● **Instrucciones de trabajo**:
1. Reproduce literalmente el texto sobre el precio, desde "Quienes nacimos en" hasta "trabajar para consumir.".
2. En el texto sobre el precio, enumera todas las preguntas que siguen a los dos puntos de "nos obliga a preguntarnos:".

● **Texto de estudio**:

Una idea (¿disparatada?) que nos obliga a preguntarnos: ¿Todo tiene un precio? ¿Cuándo sí y cuándo no? ¿Cuáles son los límites de la lógica de mercado? ¿Por qué no nos escandaliza un café a $3.500 y sí la posibilidad de diferenciar precios en el transporte público? ¿Cuál es el precio del río Puelo? ¿Deben los bienes naturales someterse también a la lógica de mercado? ¿Quién, en último término, debe responder a todas estas preguntas?
¿Qué es el precio? Un modo de relacionarnos con el mundo compuesto por las cosas -y hasta personas- que nos rodean. Una pieza clave en la economía de mercado. El precio es la distancia que hay entre lo que no tenemos y lo que deseamos tener.
Quienes nacimos en los ochenta, crecimos en los noventa y estuvimos expuestos a la comida rápida desde la más tierna infancia adquirimos el hábito de agrandar el combo. Qué fácil era por $300 tener un vaso más grande y un cucurucho más inflado. ¿Para qué? Da lo mismo. Parecía estúpido negarse a la pregunta ¿desea agrandar su combo por $300? La oferta no resistía cuestionamiento y he ahí el principal problema: de algún modo y en cierta etapa del desarrollo de la economía de mercado el precio se instaló cómo único mediador entre lo que no se tiene y lo que se desea tener. Sumado a esto, el acto de eliminar la distancia con el objeto de deseo -consumo o el acto de consumir- ocupó un lugar protagónico en el imaginario simbólico al presentarse como el principio organizador de los fines humanos según la lógica vivir para estudiar, estudiar para trabajar, trabajar para consumir.

● **Bloque de datos**:

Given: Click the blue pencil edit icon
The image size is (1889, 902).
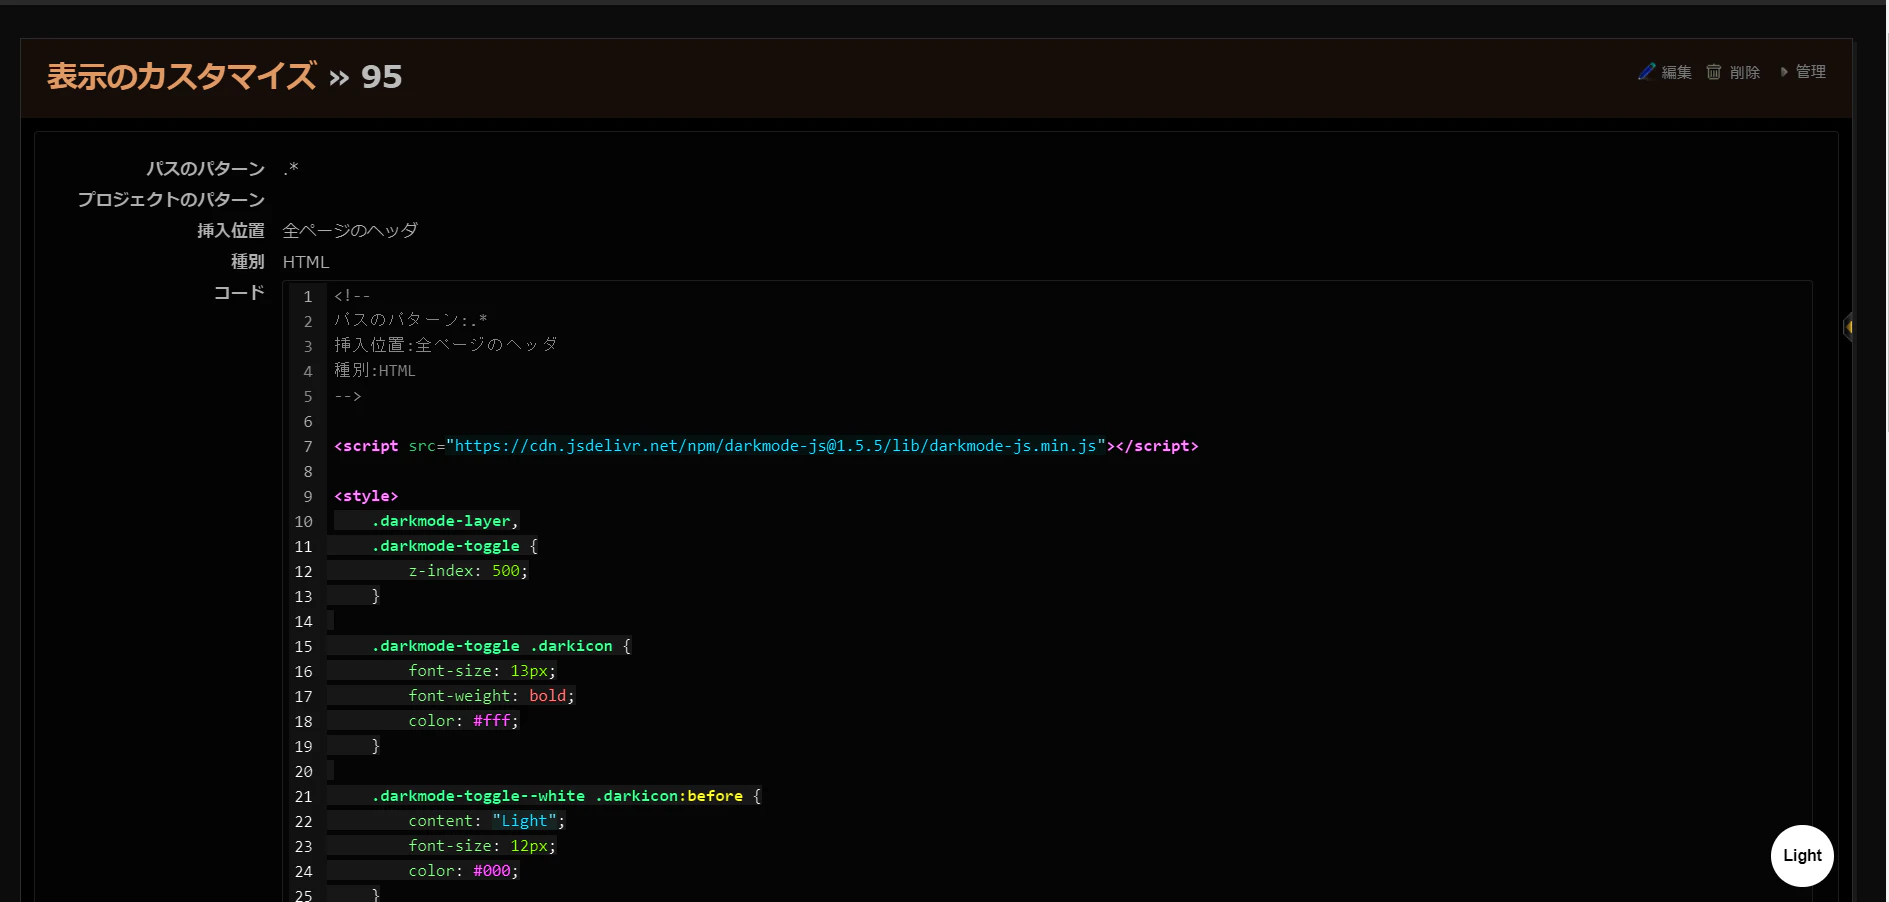Looking at the screenshot, I should click(x=1646, y=72).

● **Respuestas**:
1.
Quienes nacimos en los ochenta, crecimos en los noventa y estuvimos expuestos a la comida rápida desde la más tierna infancia adquirimos el hábito de agrandar el combo. Qué fácil era por $300 tener un vaso más grande y un cucurucho más inflado. ¿Para qué? Da lo mismo. Parecía estúpido negarse a la pregunta ¿desea agrandar su combo por $300? La oferta no resistía cuestionamiento y he ahí el principal problema: de algún modo y en cierta etapa del desarrollo de la economía de mercado el precio se instaló cómo único mediador entre lo que no se tiene y lo que se desea tener. Sumado a esto, el acto de eliminar la distancia con el objeto de deseo -consumo o el acto de consumir- ocupó un lugar protagónico en el imaginario simbólico al presentarse como el principio organizador de los fines humanos según la lógica vivir para estudiar, estudiar para trabajar, trabajar para consumir.

2.
- ¿Todo tiene un precio?
- ¿Cuándo sí y cuándo no?
- ¿Cuáles son los límites de la lógica de mercado?
- ¿Por qué no nos escandaliza un café a $3.500 y sí la posibilidad de diferenciar precios en el transporte público?
- ¿Cuál es el precio del río Puelo?
- ¿Deben los bienes naturales someterse también a la lógica de mercado?
- ¿Quién, en último término, debe responder a todas estas preguntas?